YOUR GOAL →
Please repeat the records word for word, starting with the line that contains "Viewport: 1456px width, 819px" and going on through the end of the records.

EXERCISE INPUTS →
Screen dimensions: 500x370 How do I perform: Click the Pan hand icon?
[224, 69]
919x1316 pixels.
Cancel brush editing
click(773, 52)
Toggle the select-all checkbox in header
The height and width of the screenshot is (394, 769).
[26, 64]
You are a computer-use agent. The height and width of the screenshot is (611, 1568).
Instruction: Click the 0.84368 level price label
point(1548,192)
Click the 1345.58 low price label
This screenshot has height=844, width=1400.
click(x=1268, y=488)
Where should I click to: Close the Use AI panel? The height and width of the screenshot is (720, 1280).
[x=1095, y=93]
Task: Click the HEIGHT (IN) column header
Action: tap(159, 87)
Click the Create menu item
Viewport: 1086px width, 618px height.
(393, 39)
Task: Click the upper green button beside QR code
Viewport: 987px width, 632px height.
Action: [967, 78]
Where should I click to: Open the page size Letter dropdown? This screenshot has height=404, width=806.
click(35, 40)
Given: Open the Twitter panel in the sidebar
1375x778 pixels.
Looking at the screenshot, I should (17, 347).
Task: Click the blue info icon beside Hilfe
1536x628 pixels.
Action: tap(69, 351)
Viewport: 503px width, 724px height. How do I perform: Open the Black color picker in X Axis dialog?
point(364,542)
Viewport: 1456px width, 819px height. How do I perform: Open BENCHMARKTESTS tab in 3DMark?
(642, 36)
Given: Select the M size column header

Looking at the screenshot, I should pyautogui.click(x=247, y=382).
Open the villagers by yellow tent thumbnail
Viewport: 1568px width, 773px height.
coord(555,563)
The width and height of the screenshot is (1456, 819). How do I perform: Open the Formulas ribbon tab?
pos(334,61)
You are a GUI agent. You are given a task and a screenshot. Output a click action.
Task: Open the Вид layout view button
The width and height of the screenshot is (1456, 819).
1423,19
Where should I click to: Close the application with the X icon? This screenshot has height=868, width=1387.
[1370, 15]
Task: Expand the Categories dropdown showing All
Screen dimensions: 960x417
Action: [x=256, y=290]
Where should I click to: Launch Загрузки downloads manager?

IN RESPONSE →
Viewport: 1456px width, 819px height. How do I perform: Open BENCHMARKTESTS tab in 3DMark?
(642, 36)
Given: Select the M size column header

Looking at the screenshot, I should pyautogui.click(x=247, y=382).
Open the villagers by yellow tent thumbnail
Viewport: 1568px width, 773px height.
coord(555,563)
The width and height of the screenshot is (1456, 819). How do I perform: Open the Formulas ribbon tab?
pos(334,61)
You are a GUI agent. You are given a task and a screenshot. Output a click action.
Task: Open the Вид layout view button
The width and height of the screenshot is (1456, 819).
1423,19
Where should I click to: Close the application with the X icon? This screenshot has height=868, width=1387.
[1370, 15]
Task: Expand the Categories dropdown showing All
Screen dimensions: 960x417
Action: [x=256, y=290]
Where should I click to: Launch Загрузки downloads manager?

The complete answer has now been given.